Thursday, 25 December 2014

Exotic Chicken Roast

It has become a ritual in my family to have Whole chicken roast / bake for Christmas Lunch. Last year I had prepared the Indianised version of the same and it was a Murg Mussallam. Today, I have experimented with various herbs and ultimately resulted in this exotic herbed chicken roast. We loved the aroma the the dish once it comes out of the oven, and its 'melt in the mouth' texture is just awesome. Try it now and let me know your feedback!!


Ingredients


  • Whole Chicken - 1, 
  • Fresh Red Chilli - 3-4 or as per taste
  • Ginger Paste - 1 tbsp
  • Garlic Paste - 1 tbsp
  • Dried Lemongrass - 4 inch
  • Grated jest of a lemon
  • Coriander leaves - a handful
  • Sweet Chilli Sauce - 1 tbsp
  • Green chilli sauce - 1 tsp
  • Turmeric - 1tsp
  • Salt and black pepper
  • Juice of a lemon

Combine the chilli, ginger, lemongrass, grated lemon zest, garlic and coriander leaves and whisk in your blender to make a rough paste.

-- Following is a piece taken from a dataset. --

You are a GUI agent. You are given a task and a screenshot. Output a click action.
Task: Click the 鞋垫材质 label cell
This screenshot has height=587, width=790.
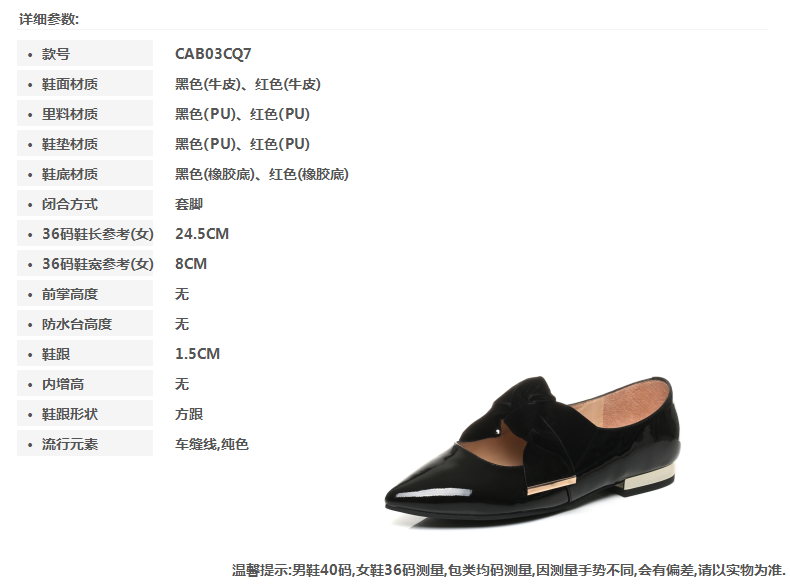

Smear the paste thoroughly over the chicken with salt and pepper. Put emphasis on the cavity. 


If you have the chicken liver, put the spice paste onto the liver too and put it inside the cavity. Keep refrigerated overnight.


Next day, bring the chicken into room temperature first. Preheat the oven to 200 degree C, In your baking tray spread a big piece of aluminium foil. Then place the whole chicken over it.


Mix both the chilli sauces with 1 tbsp of white oil. Then brush this mixture liberally onto the chicken.


Cover the chicken with the foil completely in the form of a parcel. 


Place the baking dish inside the oven and bake for 1 hour 20 minutes.  Untie the parcel and check the doneness of the chicken by passing a knife though the chicken. You will be able to see plenty of juices inside the parcel.


Remove the chicken from the foil alongwith the juice. You may thicken the juice as a sauce, I didn't, since we like the juice instead of sauce. Sqeeze the lemon juice over. Serve immediately with some  Mushroom Pulao and chinese vegetable.